- Information provided -

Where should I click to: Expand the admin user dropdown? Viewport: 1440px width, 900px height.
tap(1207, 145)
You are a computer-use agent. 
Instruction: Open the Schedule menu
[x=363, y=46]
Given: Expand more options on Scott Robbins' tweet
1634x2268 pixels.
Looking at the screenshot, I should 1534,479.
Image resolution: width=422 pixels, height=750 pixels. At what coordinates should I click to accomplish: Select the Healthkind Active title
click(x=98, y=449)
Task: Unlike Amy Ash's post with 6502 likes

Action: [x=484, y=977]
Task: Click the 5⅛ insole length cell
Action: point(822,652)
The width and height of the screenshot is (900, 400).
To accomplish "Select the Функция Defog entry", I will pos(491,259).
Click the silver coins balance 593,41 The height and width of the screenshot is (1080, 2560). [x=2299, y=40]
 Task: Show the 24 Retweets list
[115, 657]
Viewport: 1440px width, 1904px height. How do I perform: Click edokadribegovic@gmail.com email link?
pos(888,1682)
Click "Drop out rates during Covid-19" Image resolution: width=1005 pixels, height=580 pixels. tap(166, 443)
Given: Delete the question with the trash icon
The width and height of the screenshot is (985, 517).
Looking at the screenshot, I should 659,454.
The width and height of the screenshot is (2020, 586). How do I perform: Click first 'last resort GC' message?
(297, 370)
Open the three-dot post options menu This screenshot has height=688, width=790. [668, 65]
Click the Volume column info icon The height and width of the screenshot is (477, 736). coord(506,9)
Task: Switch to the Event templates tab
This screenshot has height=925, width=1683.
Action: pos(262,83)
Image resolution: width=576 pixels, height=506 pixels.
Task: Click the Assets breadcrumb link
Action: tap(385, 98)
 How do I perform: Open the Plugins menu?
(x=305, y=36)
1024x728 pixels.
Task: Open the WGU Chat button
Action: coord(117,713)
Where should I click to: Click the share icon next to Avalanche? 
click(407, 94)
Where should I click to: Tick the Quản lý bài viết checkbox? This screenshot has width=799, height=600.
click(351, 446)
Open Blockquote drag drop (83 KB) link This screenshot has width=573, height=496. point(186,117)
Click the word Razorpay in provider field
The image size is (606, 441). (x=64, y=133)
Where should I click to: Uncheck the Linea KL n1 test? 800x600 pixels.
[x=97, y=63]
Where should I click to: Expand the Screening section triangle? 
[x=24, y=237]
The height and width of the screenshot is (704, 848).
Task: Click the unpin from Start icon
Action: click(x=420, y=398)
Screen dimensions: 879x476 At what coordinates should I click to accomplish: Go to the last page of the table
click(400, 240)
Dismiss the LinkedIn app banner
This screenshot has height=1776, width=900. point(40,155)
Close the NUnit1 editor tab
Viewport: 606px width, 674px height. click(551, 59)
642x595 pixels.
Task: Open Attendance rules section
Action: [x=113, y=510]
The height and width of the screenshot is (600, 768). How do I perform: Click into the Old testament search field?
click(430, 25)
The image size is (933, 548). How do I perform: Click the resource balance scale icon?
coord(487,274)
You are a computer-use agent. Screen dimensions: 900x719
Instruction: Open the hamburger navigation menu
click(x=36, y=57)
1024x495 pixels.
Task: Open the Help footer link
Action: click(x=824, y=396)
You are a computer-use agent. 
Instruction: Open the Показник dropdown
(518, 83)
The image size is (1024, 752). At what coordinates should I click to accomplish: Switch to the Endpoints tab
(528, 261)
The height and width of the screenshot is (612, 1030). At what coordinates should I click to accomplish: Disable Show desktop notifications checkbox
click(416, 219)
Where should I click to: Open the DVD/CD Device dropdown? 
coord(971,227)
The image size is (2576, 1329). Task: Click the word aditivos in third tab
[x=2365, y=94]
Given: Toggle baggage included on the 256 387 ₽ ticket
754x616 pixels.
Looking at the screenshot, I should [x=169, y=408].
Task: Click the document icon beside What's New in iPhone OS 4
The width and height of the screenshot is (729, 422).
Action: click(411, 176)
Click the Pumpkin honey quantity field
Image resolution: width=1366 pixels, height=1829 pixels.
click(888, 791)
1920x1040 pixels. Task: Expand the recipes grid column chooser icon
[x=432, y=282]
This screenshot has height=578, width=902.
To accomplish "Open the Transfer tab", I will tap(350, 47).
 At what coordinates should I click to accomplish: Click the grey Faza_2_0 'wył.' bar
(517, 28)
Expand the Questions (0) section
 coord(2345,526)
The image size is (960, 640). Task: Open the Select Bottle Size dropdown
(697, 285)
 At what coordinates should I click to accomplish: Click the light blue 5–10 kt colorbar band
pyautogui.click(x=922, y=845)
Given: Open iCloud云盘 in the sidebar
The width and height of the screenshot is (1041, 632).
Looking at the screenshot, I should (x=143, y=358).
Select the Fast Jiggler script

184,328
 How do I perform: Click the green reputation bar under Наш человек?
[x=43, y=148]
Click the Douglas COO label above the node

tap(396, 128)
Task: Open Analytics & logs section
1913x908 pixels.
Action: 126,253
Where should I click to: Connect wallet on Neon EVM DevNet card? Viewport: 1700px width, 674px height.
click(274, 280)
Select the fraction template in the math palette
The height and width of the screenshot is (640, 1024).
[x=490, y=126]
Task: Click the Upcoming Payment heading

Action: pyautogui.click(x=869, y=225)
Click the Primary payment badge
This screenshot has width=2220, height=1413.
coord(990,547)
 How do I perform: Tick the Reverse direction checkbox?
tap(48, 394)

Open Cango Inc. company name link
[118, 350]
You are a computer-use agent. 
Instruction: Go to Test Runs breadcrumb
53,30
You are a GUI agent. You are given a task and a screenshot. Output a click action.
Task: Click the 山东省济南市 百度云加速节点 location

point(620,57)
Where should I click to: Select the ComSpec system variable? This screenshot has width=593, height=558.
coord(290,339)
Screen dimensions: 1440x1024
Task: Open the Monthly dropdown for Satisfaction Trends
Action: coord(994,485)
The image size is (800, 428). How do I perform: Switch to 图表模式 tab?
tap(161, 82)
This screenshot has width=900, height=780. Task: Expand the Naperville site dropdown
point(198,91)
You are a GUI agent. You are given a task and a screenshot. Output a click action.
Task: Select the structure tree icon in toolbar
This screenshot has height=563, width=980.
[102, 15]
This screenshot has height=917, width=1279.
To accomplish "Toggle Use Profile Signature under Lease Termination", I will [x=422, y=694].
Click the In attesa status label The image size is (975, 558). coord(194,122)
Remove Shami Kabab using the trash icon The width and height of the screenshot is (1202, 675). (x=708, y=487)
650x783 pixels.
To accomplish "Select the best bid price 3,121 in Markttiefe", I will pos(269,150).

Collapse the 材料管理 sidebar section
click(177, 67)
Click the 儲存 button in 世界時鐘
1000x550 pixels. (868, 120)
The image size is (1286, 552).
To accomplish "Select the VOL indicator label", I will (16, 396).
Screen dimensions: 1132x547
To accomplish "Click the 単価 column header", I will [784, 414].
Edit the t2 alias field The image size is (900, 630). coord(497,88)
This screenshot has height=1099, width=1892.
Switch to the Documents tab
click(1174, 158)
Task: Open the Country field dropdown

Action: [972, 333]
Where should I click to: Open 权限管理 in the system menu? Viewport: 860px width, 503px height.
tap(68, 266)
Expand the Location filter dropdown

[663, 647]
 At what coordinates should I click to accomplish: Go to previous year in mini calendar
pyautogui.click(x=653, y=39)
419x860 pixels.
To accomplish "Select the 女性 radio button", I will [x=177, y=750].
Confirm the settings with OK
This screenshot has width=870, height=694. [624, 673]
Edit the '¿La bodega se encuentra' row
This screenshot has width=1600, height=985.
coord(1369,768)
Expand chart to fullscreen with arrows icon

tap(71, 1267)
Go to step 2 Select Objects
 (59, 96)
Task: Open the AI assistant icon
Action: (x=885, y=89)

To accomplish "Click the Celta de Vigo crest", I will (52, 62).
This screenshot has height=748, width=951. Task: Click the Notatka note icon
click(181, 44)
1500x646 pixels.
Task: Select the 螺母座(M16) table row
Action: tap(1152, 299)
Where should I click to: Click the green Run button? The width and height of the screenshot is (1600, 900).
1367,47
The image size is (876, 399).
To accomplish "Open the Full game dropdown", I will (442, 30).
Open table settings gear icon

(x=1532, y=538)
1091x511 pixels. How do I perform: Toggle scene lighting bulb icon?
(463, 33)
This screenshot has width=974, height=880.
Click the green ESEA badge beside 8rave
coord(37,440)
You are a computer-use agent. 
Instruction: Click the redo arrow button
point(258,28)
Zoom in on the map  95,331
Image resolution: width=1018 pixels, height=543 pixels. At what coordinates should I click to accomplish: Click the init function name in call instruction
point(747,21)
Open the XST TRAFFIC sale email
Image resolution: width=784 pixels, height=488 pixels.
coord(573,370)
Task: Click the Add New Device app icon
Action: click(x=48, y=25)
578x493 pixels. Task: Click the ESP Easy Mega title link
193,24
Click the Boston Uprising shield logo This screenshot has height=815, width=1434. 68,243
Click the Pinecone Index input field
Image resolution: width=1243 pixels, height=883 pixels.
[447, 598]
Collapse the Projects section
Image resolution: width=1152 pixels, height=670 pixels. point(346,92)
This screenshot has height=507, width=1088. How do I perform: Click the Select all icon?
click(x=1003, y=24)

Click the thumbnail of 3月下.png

- What is being asked -
Please transcribe only the lines in the records above running from the line that has "This screenshot has height=917, width=1279." through the line that has "650x783 pixels.", both included, exactly as they appear.

- Solution to this exercise -
This screenshot has height=917, width=1279.
To accomplish "Toggle Use Profile Signature under Lease Termination", I will [x=422, y=694].
Click the In attesa status label The image size is (975, 558). coord(194,122)
Remove Shami Kabab using the trash icon The width and height of the screenshot is (1202, 675). (x=708, y=487)
650x783 pixels.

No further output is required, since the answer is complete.